• [DOCUMENT SECTION]

Current assets

EX-10.1 2 a06-21564_1ex10d1.htm EX-10

Exhibit 10.1

LETTER AMENDMENT No. 5

Dated as of August 22, 2006

M&I Marshall & Ilsley Bank

651 Nicollet Mall

Minneapolis, Minnesota  55402-1611

Ladies/Gentlemen:

We refer to the Revolving Credit and Term Loan Agreement dated as of October 17, 2003, as amended (the “Credit Agreement”) between you and us (under our former name of MedAmicus, Inc.).  Unless otherwise defined in this letter amendment, terms defined in the Credit Agreement are used in this letter amendment as defined in the Credit Agreement.

It is hereby agreed by you and us as follows:

The Credit Agreement is, effective the date first above written, hereby amended as follows:

(a)                                  Anew Section 2.12 is added at the end of Article II with text as follows:

Section 2.12.  Commitment for Term Loan B.  The Bank agrees, in accordance with the terms of this Agreement, to make advances (the “Term Note B Advances”) to the Borrower from time to time until January 31, 2007 (the “Term Note B Termination Date”) or the earlier termination of the Note B Commitment under the terms of this Agreement, in an aggregate amount not to exceed $4,000,000.00 (the “Term Note B Commitment”).  The Term Note B Advances shall be used by the Borrower solely to fund the cost of improvements to the Borrower’s facility to be located at 2300 Berkshire Lane, Plymouth, Minnesota, which improvements shall not be subject to the limitations on expenditures for fixed assets in Section 5.2(h).  The Term Note B Advances made by the Bank shall be evidenced by a promissory note (“Term Note B”) that is in a form acceptable to the Bank and is delivered to the Bank pursuant to Article III.  Term Note B shall be a Note under this Agreement for all purposes and shall be secured by the Security Agreement.  The Term Note B Commitment is subject to all of the




conditions precedent of the Commitment and may be terminated by the Bank as provided in Section 6.2.

• [INSTRUCTIONS]
- 1) Under the letter amendment, what is the most the Term Note B Advances may total?
- 2) Please continue the letter amendment, starting after its final sentence.
The lines that come next are separate material, unrelated to the letter amendment.

• [EXTRACTED RECORDS]
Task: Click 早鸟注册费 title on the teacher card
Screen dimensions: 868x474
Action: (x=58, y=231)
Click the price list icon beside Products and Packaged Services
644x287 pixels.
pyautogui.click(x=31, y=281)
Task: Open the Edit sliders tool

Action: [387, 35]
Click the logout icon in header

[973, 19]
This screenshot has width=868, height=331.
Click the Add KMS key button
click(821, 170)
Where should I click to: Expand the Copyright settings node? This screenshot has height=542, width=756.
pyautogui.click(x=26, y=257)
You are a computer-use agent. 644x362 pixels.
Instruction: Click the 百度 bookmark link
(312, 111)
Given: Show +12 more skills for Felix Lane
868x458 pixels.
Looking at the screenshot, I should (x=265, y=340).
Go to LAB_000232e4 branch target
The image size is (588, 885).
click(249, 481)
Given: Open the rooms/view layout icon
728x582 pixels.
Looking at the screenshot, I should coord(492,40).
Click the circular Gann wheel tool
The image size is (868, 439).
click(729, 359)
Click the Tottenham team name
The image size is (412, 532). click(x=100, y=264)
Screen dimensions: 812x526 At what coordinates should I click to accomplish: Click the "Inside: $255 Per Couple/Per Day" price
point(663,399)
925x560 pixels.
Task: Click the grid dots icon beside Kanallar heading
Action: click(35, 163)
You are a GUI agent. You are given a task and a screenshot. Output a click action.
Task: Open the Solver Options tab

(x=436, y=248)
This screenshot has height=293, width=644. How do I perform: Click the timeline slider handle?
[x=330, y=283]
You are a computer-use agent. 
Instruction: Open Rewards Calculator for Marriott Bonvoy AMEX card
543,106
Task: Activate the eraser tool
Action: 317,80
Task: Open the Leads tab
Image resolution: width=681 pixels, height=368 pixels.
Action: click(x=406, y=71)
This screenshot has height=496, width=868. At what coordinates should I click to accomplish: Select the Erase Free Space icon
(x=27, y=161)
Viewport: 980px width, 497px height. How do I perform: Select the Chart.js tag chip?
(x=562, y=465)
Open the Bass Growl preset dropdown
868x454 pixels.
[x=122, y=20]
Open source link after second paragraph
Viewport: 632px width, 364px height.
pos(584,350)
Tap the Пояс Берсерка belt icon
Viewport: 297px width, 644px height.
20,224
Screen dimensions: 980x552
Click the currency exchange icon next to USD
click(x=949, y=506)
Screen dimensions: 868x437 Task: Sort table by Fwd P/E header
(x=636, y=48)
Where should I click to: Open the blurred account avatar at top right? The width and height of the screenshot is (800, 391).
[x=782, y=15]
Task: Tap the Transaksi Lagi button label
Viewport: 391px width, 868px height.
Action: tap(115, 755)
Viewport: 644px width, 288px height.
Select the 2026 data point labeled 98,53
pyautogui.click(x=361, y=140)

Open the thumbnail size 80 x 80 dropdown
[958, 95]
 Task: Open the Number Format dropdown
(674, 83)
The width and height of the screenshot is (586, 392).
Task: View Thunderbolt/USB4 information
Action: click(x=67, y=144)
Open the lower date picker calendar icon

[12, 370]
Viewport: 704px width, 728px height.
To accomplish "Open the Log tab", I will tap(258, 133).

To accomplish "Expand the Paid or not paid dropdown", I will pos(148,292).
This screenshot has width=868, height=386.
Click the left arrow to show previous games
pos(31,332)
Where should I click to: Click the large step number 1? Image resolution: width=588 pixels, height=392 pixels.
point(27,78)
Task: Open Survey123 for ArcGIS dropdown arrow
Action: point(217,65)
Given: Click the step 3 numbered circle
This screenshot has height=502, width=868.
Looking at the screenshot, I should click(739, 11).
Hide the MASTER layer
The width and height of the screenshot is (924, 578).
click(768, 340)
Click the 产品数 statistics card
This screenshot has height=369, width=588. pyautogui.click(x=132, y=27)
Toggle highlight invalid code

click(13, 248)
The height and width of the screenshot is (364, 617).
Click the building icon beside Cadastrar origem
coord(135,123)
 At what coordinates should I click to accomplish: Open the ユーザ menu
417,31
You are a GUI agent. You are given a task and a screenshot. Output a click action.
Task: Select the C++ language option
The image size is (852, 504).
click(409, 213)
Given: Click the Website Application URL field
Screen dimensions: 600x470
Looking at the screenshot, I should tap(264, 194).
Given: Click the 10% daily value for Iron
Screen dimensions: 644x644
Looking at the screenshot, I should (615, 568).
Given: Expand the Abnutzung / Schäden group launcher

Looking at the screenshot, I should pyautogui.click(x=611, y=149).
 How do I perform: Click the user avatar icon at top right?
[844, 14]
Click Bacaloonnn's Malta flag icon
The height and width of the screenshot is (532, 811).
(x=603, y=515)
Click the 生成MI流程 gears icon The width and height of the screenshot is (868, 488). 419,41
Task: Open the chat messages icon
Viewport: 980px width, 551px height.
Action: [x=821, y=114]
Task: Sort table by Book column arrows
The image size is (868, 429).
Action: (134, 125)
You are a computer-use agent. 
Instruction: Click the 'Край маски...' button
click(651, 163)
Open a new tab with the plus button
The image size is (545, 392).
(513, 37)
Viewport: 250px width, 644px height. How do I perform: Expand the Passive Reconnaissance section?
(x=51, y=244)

• [ANSWERS TO THE EXERCISES]
- 1) $4,000,000.00

- 2)
On and after the effective date of this letter amendment, each reference in the Credit Agreement to “this Agreement”, “hereunder”, “hereof”, or words of like import referring to the Credit Agreement, and each reference in the Notes and the Security Agreement to “the Credit Agreement”, “thereunder”, “thereof”, or words of like import referring to the Credit Agreement, shall mean and be a reference to the Credit Agreement as amended by this letter amendment.  The Credit Agreement, as amended by this letter amendment, is and shall continue to be in full force and effect and is hereby in all respects ratified and confirmed.

This letter amendment may be executed in any number of counterparts and by any combination of the parties hereto in separate counterparts, each of which counterparts shall be an original and all of which taken together shall constitute one and the same letter amendment.

If you agree to the terms and provisions hereof, please evidence your agreement by executing and returning one counterpart of this letter amendment to us.  This letter amendment shall become effective as of the date first above written when and if counterparts of this letter amendment shall have been executed by you and us.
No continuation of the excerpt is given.